▸ DOCUMENT EXTRACT:
Proof. Since \(c<0\), the \(u_\varepsilon\) are uniformly bounded with respect to \(\varepsilon\) by virtue of the maximum principle. In the domain \(Q=\{E^\delta\cap\Omega\}\) the conditions \(\sup B_k<0\), \(k=1,\ldots,m\), are fulfilled. In \(\Omega-Q\), equation (3) is uniformly elliptic for \(\varepsilon\geqslant 0\), and therefore an estimate of the form (9) in \(\Omega-Q\) follows from the known estimates of S. N. Bernstein \((^9)\) (see (8), pp. 445–448). In view of this, for the proof of Lemma 2 it is sufficient to obtain the estimate (9) for such domains \(\Omega\) for which \(\sup B_k<0\) in \(\Omega\), \(k=1,\ldots,m\).

Differentiating equation (3) with respect to \(x_k\), multiplying it by \(u^k_x\), and summing over \(k\) from \(1\) to \(m\), we obtain an equation for \(p=|\operatorname{grad}u_\varepsilon|^2\):

\[ \tfrac12\varepsilon\Delta p -\varepsilon u_{x_kx_i}u_{x_kx_i} +\tfrac12 a^{ij}p_{x_i x_j} +\bigl[ -a^{ij}u_{x_kx_i}u_{x_kx_j} +a^{ij}_{x_k}u_{x_i x_j}u_{x_k} \bigr] + \]

\[ +\tfrac12 b^i p_{x_i} +b^i_{x_k}u_{x_i}u_{x_k} +cp +c_{x_k}uu_{x_k} = f_{x_k}u_{x_k}. \]

Using Lemma 1 to estimate the expression in brackets, and taking into account condition (8), we obtain that the maximum of \(p\), if it is attained inside \(\Omega\), is bounded uniformly with respect to \(\varepsilon\), and therefore (9) is valid.

▸ PROBLEM SET:
a) In the proof, what conditions hold in the domain Q?
b) Explain why the proof says it is enough to obtain estimate (9) only for domains Ω in which sup B_k < 0 for k = 1, …, m.
Base your answers on the proof above and nothing else.

▸ THE DATA:
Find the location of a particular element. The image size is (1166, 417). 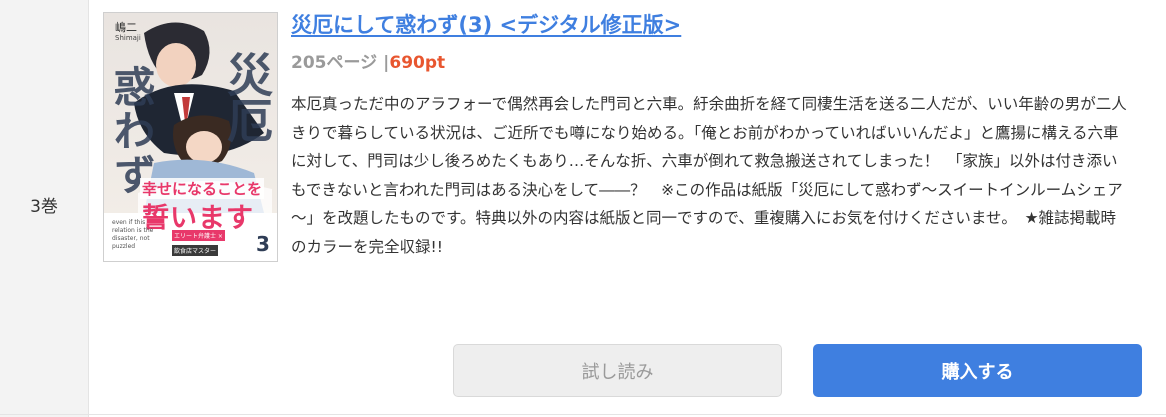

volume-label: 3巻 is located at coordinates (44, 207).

--

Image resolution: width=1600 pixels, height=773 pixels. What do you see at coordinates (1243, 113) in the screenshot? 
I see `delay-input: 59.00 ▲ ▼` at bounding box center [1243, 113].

▸ ANSWER LIST:
a) The conditions sup B_k < 0, for k = 1, …, m, are fulfilled in Q.

b) Outside Q, in Ω − Q, equation (3) is uniformly elliptic for ε ≥ 0. An estimate of the form (9) there therefore follows from the known estimates of S. N. Bernstein. Only the region where sup B_k < 0 still needs the estimate.